P2P Applications
Why is P2P application interesting? Client-Server application requires a server to response to repetative file requests that may lead to server overload when a large number of clients assess the server for a few popular files. This scalability problem is resolved in P2P application in which the server transmits only one copy of a requested file. A P2P server would divide a file into equal size chunks, for ease of reconstruction of the original file, and transmits different set of chunks to different peers. The collection of peers involve in a file transfer is known as a swamp. A peer will then obtain missing chunks from other peers in the swamp. It will also transmit what it receives from the source to other peers of the swamp.

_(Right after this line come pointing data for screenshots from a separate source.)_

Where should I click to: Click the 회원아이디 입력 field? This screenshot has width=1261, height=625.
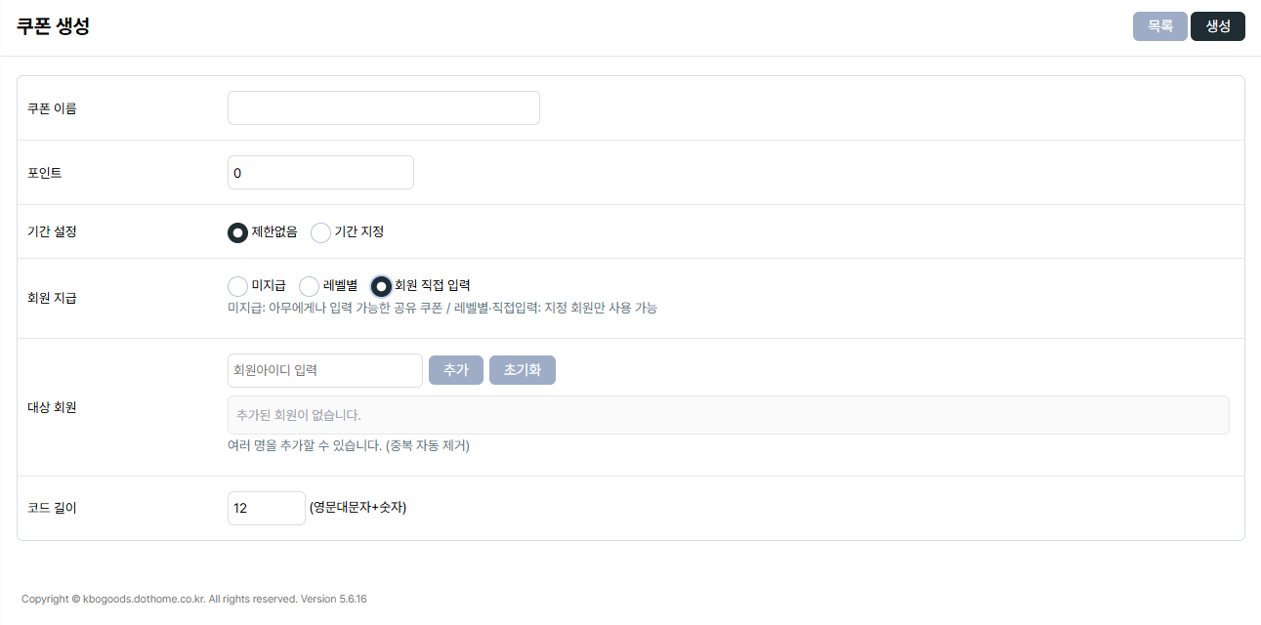click(x=325, y=370)
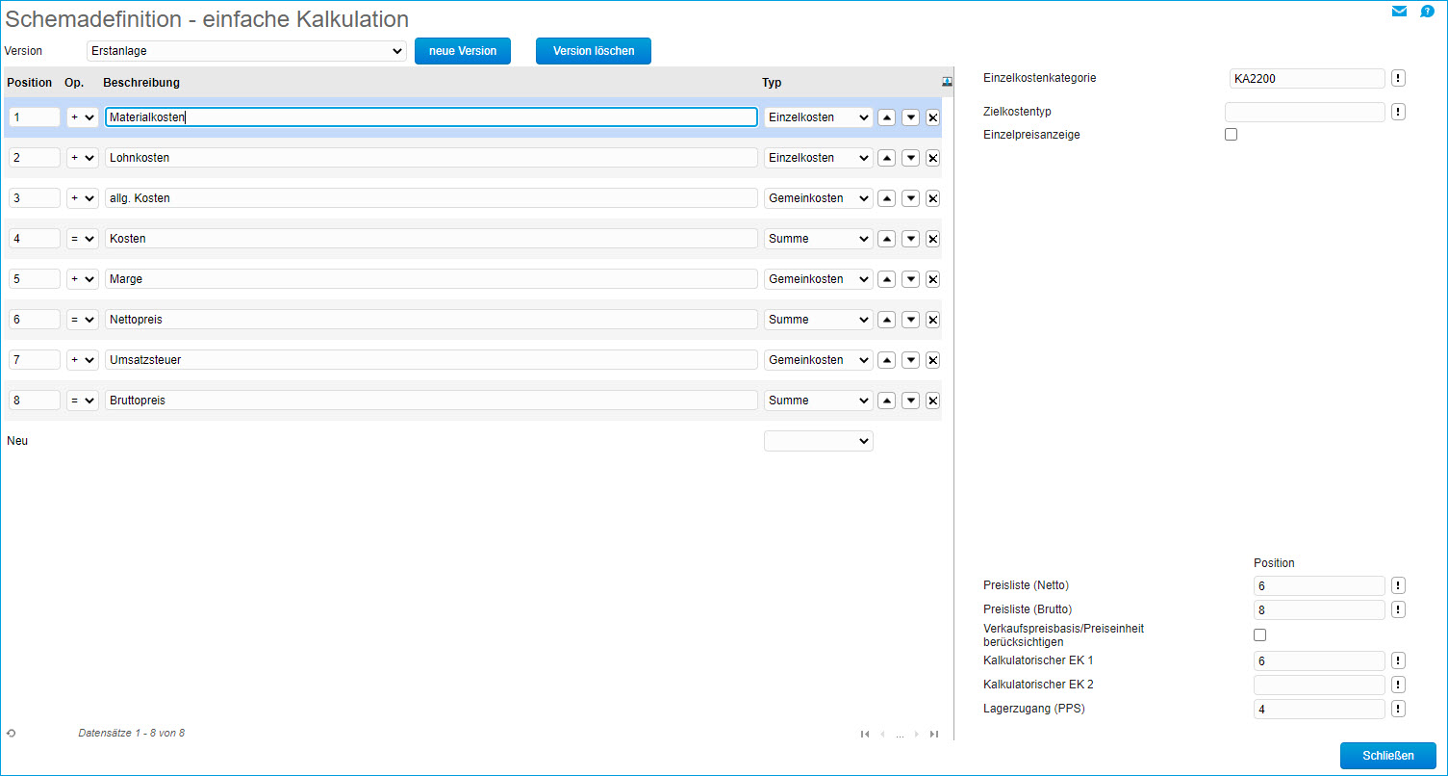Image resolution: width=1448 pixels, height=776 pixels.
Task: Expand the Typ dropdown in the Neu row
Action: [818, 441]
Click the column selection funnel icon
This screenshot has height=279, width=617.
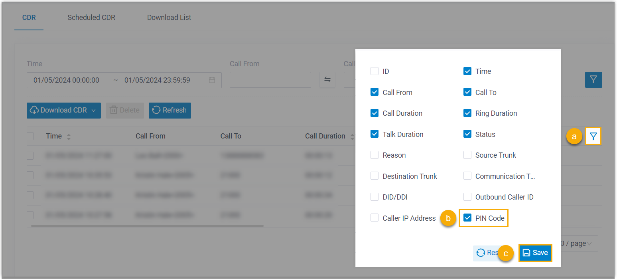click(x=593, y=136)
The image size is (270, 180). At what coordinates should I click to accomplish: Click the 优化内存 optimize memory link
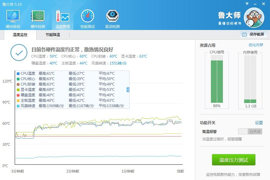(256, 45)
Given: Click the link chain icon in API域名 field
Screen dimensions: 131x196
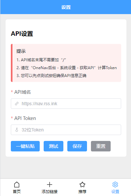Looking at the screenshot, I should pyautogui.click(x=17, y=104).
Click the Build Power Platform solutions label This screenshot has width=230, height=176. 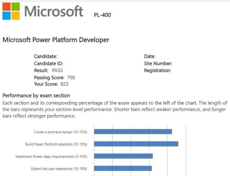pos(56,144)
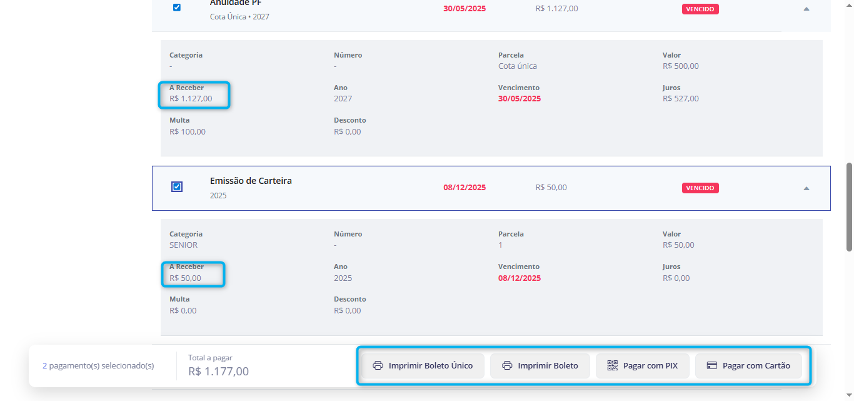Select the Emissão de Carteira row title
854x401 pixels.
(251, 181)
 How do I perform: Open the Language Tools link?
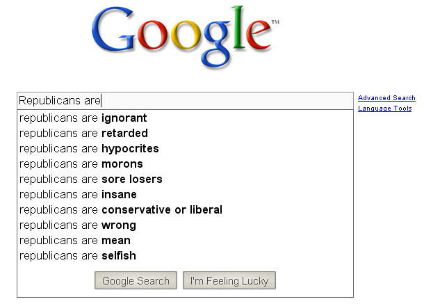[385, 109]
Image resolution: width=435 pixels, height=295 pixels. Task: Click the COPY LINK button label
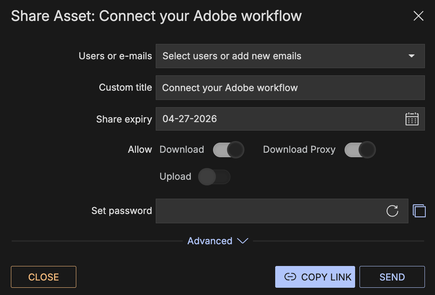(x=326, y=277)
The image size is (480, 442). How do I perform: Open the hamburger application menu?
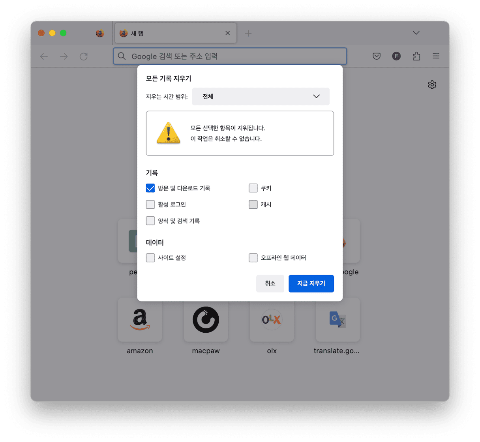coord(436,56)
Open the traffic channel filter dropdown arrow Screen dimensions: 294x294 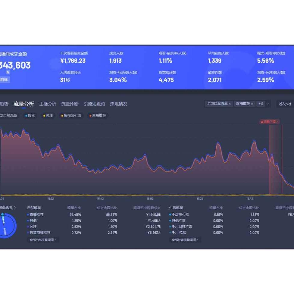tap(268, 104)
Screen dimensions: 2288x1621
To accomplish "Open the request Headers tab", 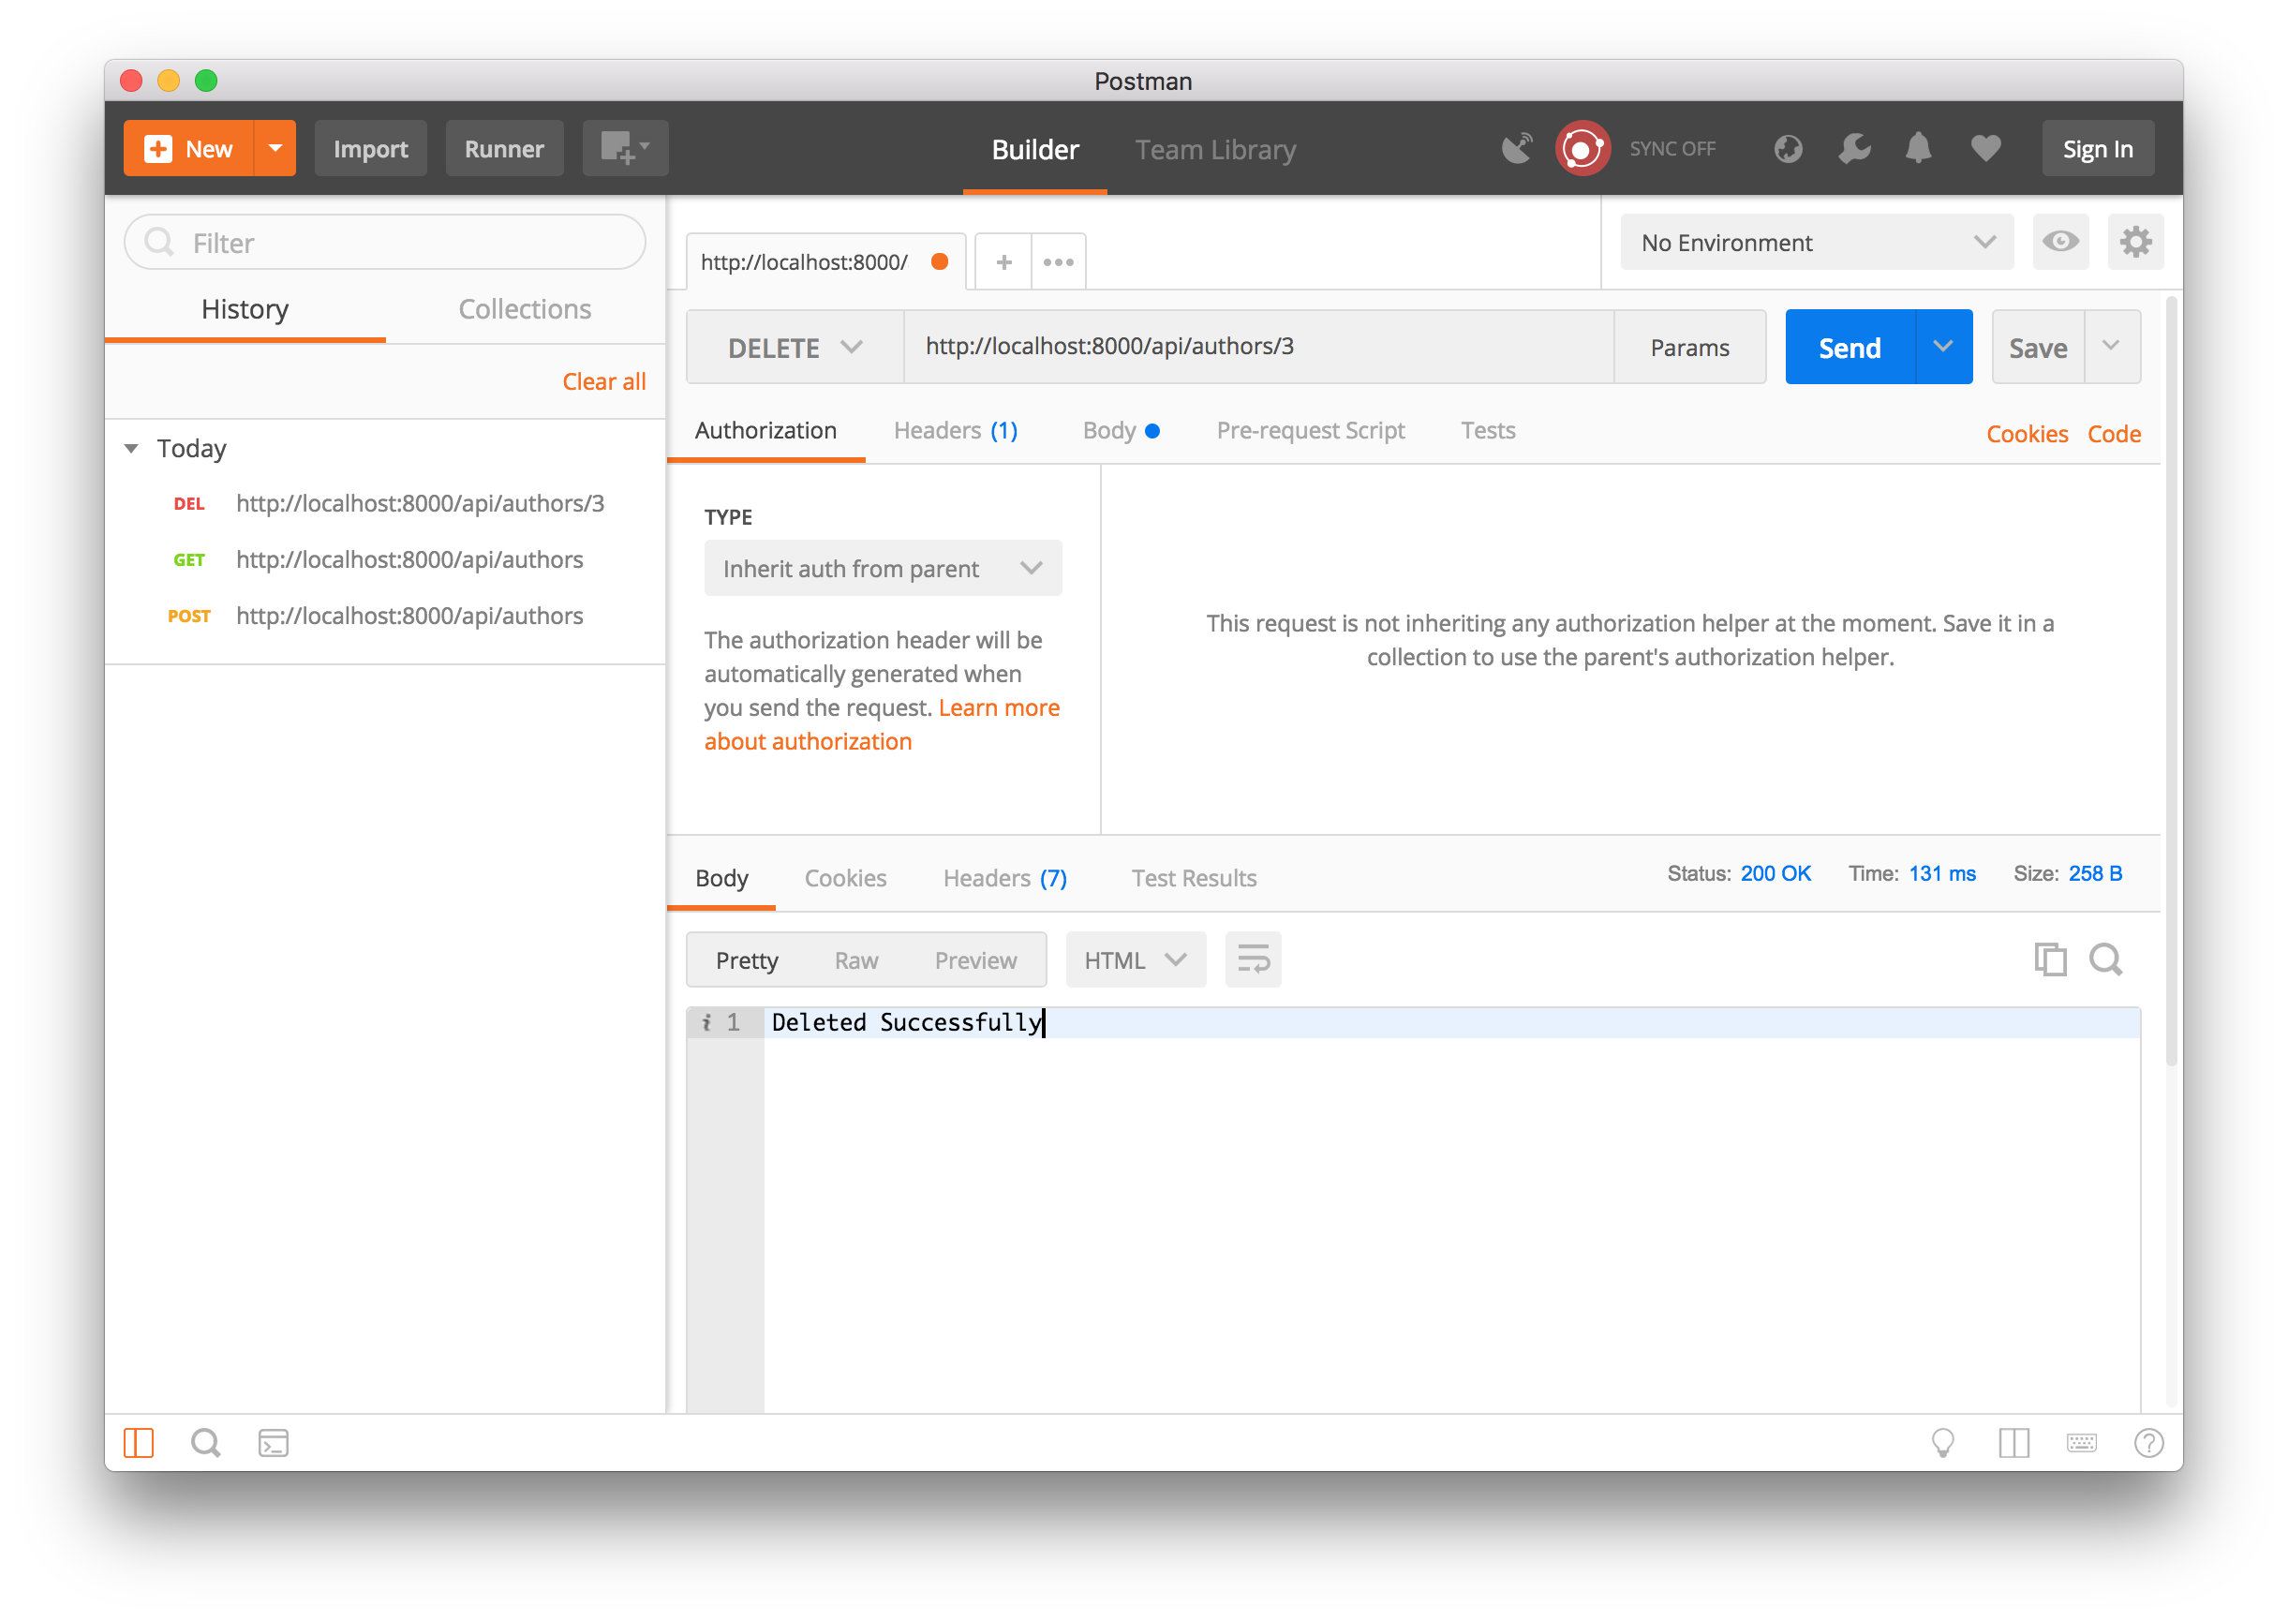I will click(955, 430).
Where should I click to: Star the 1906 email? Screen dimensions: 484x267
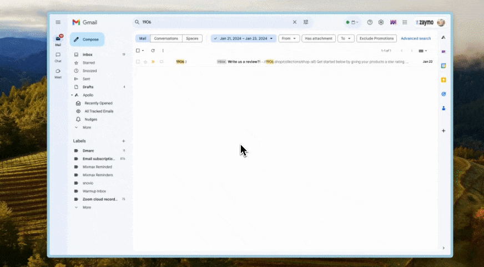(x=145, y=62)
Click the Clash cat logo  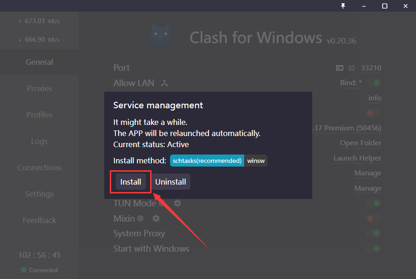[161, 37]
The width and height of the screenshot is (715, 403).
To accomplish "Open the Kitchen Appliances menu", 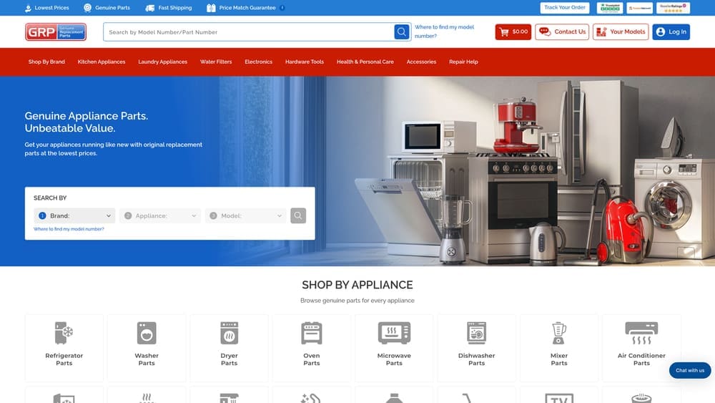I will [x=102, y=62].
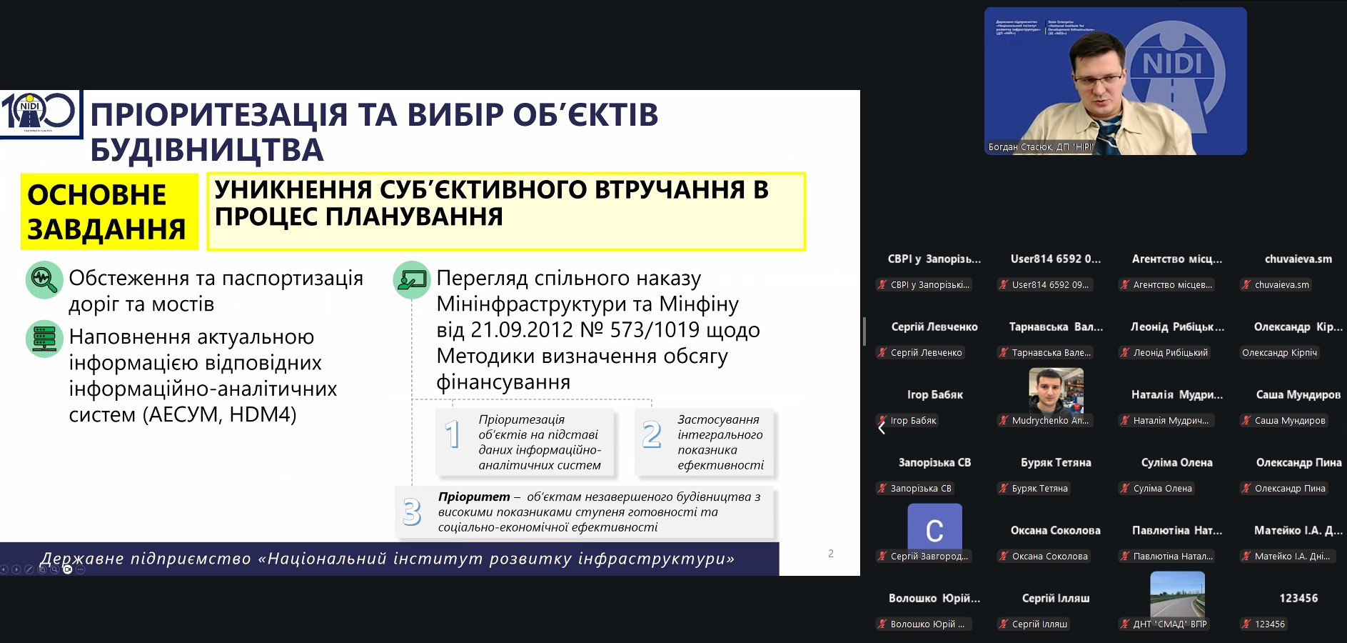The image size is (1347, 643).
Task: Activate the slide zoom magnifier icon
Action: [54, 569]
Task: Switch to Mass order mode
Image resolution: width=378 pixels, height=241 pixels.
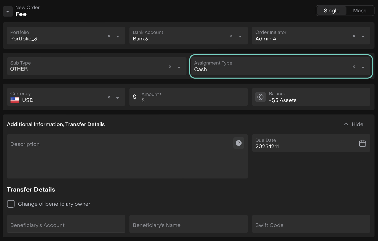Action: tap(359, 11)
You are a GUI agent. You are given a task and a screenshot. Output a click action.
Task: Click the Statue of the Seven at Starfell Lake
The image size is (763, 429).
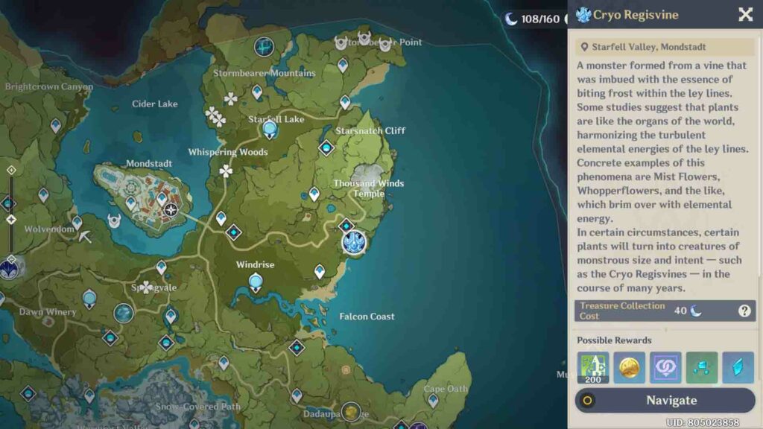point(270,130)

P2P systems exploits the non-symmetry properties of uplink and downlink rates at each peer. Because every peer may retransmit chunks of the file it receives, the maximum aggregate upload rate is the sum of upload rates of all peers and the server, eliminating the bottleneck rate at the server in client-server applications.
The key idea behind file transfer in client-server and P2P systems are one-to-many and many-to-many transmissions respectively. With its high scalability P2P protocols or probably its enhanced version will find their applications in many future networked applications.
Basic Operations of P2P
For P2P peers to communicate, a new peer will register its presence at a Tracter when it joins the swamp. The Tracter maintains a database of all peers, their keys and IP address in a swamp. Information of current active peers is then download from the Tracter. With the information, the peer may query its peers about which chunks they have and requests for different set of chunks from different peers.
Some peers may response positively and some may not at all, the peer will then request missing sets of chunks from other unchoke peers. Unchoke peers are those that response with rates above a specific “unchoked” threshold. Choked peers are those that response below a specific “choked” threshold. The exchanges will continue until the file download is completed.
Server architecture
Centralised and distributed architectures are available. In centalised architecture, files are stored only in a server and a new file download must originate from the cental server while file storage in distributed server architecture is spread over selected peers that act as server for specific files. Distributed file storage is obviously the choice for the sake of scalability by means of a hash table.
Distributed Hash Table
A hash table maps a given string to a value within a range 0 to n. Any string can be hashed to a particular value within the range. More than one string may map to a particular value and therefore hashing is not unique. It is many to one mapping. Hashing is often applied in security system to speed up the verification and authentication processes to security applications practical. Because hashing keyword to value is not unique, it is possible for a fraudulent key to bypass a security system.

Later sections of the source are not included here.